My machine as set above, is pretty snappy in its performance.

Cheers,
 

cjl

Member
Jack, I greatly appreciate your advice. Wish I had six drives to RAID! But two questions. I would have thought that having the PS cache and image storage on two partitions of the same RAID array would be counterproductive. Wouldn't read and write operations be even faster if the cache was on separate physical drives (RAID or not)? Maybe the speed improvement renders that point moot, but just wondering. Also, do you have any qualms about putting image storage on a RAID array in terms of possible individual drive failure? Thanks again, Chris
 

Jack

Sr. Administrator
Staff member
Jack, I greatly appreciate your advice. Wish I had six drives to RAID! But two questions. I would have thought that having the PS cache and image storage on two partitions of the same RAID array would be counterproductive. Wouldn't read and write operations be even faster if the cache was on separate physical drives (RAID or not)? Maybe the speed improvement renders that point moot, but just wondering. Also, do you have any qualms about putting image storage on a RAID array in terms of possible individual drive failure? Thanks again, Chris
It's a fair question Chris:

If you think about what's going on when you work in CS4 when you tag the scratch, it is usually a one image at a time workflow unless you are batching. Or you may be multi-tasking. So...

1) With one image at a time, you read the file from the big partition to open it, once opened, all the reading is done. Now you work on it, ultimately adding a bunch of layers and the operation start to tag the scratch disk -- no worries because nothing else is tagging the array at that point in time. When you are ready to save it, the scratch is all done so the file write isn't interrupted.
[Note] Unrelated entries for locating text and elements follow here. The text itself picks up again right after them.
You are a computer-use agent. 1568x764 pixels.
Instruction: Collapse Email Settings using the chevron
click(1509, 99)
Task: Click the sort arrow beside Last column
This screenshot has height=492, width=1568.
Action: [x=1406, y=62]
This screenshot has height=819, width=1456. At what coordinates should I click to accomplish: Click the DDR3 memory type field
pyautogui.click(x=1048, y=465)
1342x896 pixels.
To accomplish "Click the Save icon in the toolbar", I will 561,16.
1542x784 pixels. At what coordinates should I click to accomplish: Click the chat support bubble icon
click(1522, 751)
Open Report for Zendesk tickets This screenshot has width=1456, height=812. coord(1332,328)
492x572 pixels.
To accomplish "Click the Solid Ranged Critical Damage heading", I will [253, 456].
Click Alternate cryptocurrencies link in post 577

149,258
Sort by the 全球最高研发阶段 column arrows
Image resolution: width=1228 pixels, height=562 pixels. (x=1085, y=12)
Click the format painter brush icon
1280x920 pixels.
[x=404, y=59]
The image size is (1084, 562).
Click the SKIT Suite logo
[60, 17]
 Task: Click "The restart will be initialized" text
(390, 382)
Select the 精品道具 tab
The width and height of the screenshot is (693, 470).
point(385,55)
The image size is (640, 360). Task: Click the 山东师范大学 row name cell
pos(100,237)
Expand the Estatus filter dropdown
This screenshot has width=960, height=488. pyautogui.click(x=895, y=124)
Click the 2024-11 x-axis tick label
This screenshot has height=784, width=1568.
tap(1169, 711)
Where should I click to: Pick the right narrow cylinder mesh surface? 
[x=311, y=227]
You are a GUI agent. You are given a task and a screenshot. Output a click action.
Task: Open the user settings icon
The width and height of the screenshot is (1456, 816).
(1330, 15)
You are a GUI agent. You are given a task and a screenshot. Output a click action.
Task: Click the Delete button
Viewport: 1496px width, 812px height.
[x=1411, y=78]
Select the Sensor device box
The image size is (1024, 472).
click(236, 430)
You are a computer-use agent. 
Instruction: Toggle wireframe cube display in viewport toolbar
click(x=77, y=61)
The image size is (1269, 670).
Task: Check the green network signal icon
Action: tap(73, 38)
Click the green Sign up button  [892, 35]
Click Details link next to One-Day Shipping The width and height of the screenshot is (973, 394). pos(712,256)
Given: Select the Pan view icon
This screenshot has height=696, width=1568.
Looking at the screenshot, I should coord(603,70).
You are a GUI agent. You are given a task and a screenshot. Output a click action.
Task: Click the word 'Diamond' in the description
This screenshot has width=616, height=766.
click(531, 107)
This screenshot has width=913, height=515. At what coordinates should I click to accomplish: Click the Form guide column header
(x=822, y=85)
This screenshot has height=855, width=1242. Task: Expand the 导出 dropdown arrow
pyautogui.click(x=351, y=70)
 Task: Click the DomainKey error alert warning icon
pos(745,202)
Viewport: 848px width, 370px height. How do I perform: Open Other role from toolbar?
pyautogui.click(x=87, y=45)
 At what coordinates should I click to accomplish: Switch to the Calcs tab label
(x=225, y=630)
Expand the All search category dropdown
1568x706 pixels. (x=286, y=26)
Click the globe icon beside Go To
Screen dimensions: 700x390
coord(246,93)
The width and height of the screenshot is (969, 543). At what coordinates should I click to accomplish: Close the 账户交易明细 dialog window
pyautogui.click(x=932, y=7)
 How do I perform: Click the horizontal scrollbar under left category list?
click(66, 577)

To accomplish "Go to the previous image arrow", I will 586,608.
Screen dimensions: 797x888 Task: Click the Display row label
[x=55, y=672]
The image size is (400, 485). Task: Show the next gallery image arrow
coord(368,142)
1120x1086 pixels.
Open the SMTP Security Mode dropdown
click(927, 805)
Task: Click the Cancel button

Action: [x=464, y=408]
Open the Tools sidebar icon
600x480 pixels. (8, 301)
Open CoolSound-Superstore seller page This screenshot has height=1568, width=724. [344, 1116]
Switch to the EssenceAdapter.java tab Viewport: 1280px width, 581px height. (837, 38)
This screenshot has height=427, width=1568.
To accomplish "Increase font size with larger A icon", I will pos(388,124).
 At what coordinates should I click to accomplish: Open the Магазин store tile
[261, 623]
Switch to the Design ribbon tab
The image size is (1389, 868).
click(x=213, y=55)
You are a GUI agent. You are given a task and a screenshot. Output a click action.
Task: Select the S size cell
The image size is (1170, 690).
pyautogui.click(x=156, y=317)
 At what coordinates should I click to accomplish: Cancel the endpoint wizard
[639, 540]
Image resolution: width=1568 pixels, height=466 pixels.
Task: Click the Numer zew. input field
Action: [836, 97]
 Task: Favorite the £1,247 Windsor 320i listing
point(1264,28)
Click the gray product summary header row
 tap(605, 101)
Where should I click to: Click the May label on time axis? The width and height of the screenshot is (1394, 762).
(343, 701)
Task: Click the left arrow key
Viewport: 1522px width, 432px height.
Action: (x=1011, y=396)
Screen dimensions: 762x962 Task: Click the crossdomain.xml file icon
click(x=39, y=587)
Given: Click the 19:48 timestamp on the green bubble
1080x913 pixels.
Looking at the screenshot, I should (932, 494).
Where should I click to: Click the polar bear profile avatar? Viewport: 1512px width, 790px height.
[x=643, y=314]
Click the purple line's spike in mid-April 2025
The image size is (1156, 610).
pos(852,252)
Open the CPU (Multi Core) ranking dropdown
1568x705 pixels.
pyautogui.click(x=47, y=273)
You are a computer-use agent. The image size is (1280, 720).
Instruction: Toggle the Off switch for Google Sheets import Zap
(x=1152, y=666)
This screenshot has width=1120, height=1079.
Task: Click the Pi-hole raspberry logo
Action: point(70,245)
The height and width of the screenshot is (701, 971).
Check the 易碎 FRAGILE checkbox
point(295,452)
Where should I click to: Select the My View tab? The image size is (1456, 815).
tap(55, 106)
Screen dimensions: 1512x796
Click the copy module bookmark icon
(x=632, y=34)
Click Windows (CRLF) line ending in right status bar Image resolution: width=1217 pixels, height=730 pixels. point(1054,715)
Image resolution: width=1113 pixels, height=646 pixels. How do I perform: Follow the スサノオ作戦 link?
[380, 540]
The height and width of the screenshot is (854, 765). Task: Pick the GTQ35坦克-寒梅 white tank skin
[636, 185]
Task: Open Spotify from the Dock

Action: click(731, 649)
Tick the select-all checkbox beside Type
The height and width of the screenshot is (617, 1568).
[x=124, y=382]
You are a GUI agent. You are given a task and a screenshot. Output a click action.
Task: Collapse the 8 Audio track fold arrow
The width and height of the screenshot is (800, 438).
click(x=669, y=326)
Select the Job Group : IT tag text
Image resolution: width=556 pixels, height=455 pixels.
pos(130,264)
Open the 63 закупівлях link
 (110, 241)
2) If you are batching in CS4, there may be a slow down as you read, process and write, but it is still a linear operation in CS4 -- meaning the file is read, the actions are performed, then the file is written -- so I suspect the net negative effect is small since there will be little I/O overlap.

3) Now to multi-tasking. Say you have your raw converter busy batch processing say 200 images from a shoot while you are tweaking the large file per #1 above. Here the RC is reading, converting and writing back to the array which is heavy I/O with a pause during the processing, all going on while scratch needs to tag the outer rim. Probably here I am being penalized, but the reality is the array is still so fast my performance maybe drops to at worse what I would get with a single dedicated scratch disk.

As re image storage on a RAID array:

RAID is for performance only and definitely -- as I have said earlier in this thread and all over the DROBO thread -- ANY RAID array needs to be backed up. In my case, that fast working image array is backed up onsite to a DROBO, which is then further backed up to single drives stored offsite. So even if my RAID goes down while I'm working, I can continue to work off my DROBO. If the DROBO and the RAID should go down together, then I'd need to leave my chair... I'd go buy a bunch of new drives, go get the single drives out of storage, then I'd re-build the arrays and very carefully copy the data back over from the singles.

Hope that clarifies,
 

Mitchell

New member
Hi,

Thanks everyone, especially Jack. I finally took the plunge and ordered an 8 core, the slowest, with memory and drives form OWC . It won't be a "little deuce coupe," but I'm sure plenty for me, now and in the future.